ODONTOGENIC PAIN
Facial pain emanating from an odontogenic source can be a challenge to distinguish from other causes of facial pain. This section guides the clinician to identify potential sources of odontogenic pain, understand the different characteristics of those sources of pain, and ultimately provide for a differential diagnosis. To fully understand the mechanisms to which odontogenic pain arises, a review of dental anatomy and the process of how dental pathology progresses is required.
The normal anatomy of a tooth is characterized by three layers (from the surface to the middle of the tooth): enamel, dentin and dental pulp on the crown of the tooth and cementum, and dentin and dental pulp on the roots of the teeth (
Fig. 67.1).
The dental pulp is the generative part of the tooth and is made up of connective tissue and generative cells called odontoblasts. This part of the tooth is also innervated and when insulted causes tooth pain. Dental caries is the typical etiology of dental pain and begins by invading the enamel, progressing to the dentin, and then, if unrestored by a dentist, will progress to invade the pulp, seeding the pulp tissue with harmful bacteria that causes infection and inflammation. This leads to an acute episode of pain and then can lead to abscess formation. As the dental caries progresses through the layers of the tooth, the characteristics of dental pain change, as does the dental or pulpal diagnosis. Once the dental pulp becomes necrotic, the pain may subside, but the necrotic tissue will act as a substrate for pathogenic bacteria that then can cause spread of infection to surrounding tissues.

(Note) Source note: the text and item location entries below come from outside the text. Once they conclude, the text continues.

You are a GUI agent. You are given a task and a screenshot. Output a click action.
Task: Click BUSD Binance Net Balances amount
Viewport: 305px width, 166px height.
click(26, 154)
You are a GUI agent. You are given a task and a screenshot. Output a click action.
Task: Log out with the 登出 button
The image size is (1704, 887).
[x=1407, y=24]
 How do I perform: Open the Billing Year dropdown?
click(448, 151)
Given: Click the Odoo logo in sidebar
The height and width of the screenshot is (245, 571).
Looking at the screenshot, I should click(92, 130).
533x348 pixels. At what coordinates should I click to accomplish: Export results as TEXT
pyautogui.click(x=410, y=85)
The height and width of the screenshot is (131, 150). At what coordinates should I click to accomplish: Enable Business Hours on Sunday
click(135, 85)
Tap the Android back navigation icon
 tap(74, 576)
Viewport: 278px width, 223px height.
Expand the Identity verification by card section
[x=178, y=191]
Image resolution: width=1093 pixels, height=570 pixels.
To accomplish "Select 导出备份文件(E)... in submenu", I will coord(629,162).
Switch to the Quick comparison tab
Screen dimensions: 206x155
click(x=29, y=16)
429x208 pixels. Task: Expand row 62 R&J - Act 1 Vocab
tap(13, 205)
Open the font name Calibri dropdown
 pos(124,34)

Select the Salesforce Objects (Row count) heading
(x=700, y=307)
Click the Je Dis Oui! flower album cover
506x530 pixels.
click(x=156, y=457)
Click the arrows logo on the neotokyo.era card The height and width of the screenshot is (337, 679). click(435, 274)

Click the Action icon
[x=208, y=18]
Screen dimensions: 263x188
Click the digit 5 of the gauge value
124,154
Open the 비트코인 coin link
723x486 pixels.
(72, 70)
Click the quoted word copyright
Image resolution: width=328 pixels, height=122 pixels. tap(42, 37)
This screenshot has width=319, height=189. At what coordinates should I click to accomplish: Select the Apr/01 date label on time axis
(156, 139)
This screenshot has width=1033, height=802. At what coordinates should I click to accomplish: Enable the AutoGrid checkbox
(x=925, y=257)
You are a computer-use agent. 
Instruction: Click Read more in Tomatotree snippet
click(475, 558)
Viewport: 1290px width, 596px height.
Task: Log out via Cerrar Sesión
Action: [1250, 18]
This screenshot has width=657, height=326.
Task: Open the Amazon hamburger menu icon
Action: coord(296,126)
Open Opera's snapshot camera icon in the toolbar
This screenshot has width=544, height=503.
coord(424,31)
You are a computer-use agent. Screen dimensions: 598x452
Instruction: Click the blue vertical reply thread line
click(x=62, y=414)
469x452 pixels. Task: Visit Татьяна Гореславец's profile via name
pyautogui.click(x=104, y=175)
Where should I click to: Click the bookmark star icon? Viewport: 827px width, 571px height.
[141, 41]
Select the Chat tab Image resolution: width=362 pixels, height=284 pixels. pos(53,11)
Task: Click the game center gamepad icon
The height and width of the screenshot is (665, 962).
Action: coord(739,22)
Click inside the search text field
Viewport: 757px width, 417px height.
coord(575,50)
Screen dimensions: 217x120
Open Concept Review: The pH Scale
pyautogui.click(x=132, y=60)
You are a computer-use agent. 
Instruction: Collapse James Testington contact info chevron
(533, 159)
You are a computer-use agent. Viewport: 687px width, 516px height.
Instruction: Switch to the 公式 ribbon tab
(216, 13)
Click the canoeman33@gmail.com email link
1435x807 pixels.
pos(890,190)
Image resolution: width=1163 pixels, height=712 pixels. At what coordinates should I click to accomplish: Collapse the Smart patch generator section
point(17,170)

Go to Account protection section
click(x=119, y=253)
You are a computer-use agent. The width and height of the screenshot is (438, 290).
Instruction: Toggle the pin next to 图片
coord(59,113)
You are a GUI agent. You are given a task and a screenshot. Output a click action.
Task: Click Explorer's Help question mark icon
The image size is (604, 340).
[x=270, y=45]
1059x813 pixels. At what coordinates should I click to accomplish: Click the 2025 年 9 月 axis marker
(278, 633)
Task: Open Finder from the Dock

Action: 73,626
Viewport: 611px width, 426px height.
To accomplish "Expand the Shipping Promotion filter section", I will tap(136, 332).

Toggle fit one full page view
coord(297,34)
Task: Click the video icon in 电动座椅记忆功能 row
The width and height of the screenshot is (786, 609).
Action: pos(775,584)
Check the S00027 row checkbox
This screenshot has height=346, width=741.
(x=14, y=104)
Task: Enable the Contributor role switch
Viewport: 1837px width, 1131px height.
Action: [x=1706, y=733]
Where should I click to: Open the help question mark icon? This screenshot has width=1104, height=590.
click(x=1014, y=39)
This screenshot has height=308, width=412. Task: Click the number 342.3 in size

A second source of odontogenic pain stems from the tissues surrounding the dentition. Periodontitis is a chronic, periradicular disease characterized by inflammation of the gingiva causing soft tissue attachment loss and bone loss surrounding the tooth. In its early stages, the process may be painless but, if untreated, culminates in mobility of teeth and ultimately tooth loss. The degree of pain associated with periodontal disease in the absence of abscess formation is typically mild and not limited to one particular area of the mouth. It is also important to note that periodontal disease is an inflammatory process that is associated with other systemic, chronic disease such as diabetes.
Pericoronitis is a type of gingival inflammation that typically occurs around an erupting or partially erupted third molar (wisdom tooth). The inflammatory response in acute pericoronitis can be significant causing severe pain and trismus and may lead to severe cellulitis and abscess spreading to the deep spaces of the neck and posterior oropharynx.
Dental Findings
The clinician should look for presence of dental disease including dental caries, fractured teeth, or mobile teeth. Dental caries is characterized by the presence of dark areas of the tooth that have invaded or cavitated the enamel (
Fig. 67.2).
Stains may sometimes mimic dental caries but will not exhibit loss of tooth structure. In general, the more tooth structure that is involved, the more invasive the decay and the closer to invasion of the pulp causing pain. The decay may start on
the occlusal surface of the tooth, between the teeth, or at the gingival cervical margins. If the decay begins between the teeth, the caries may not be easily identified clinically and may require radiographic evaluation. Teeth with periapical or pulpal inflammation many times will be tender to percussion and will elicit a more painful response then percussion of the surrounding, unaffected teeth. Additionally, the same teeth may elicit painful response to thermal stimulation compared to the surrounding dentition. The degree to which these findings are positive leads to a diagnosis of reversible or irreversible pulpitis (
Table 67.3). Mobility of a tooth in the presence of pain may indicate a periapical abscess, or chronic periodontitis. An abscess typically will be limited to one tooth or one area of the mouth, where in chronic periodontitis, multiple teeth usually are affected in several areas of the mouth.
Oral Soft Tissue Findings
The oral mucosa, gingiva, tongue, floor of mouth, and oropharynx should be inspected and palpated for any masses, ulcerations, bleeding, suppuration, or swelling. Areas of acute inflammation will typically be painful and characterized by erythema. If the inflammation and pain is in the area of a carious tooth, an acute inflammatory process should be suspected (pulpitis or acute abscess). Any fistulas present on the gingiva indicate chronic periapical abscess and a necrotic tooth. These are not necessarily painful, but at some point, prior to the fistula formation, may have been a source of pain to the patient. Any suppuration emanating from the gingival crevice of a tooth or multiple teeth in the presence of mobility suggests severe, chronic periodontitis. The gingiva, in this instance, may bleed easily when manipulated.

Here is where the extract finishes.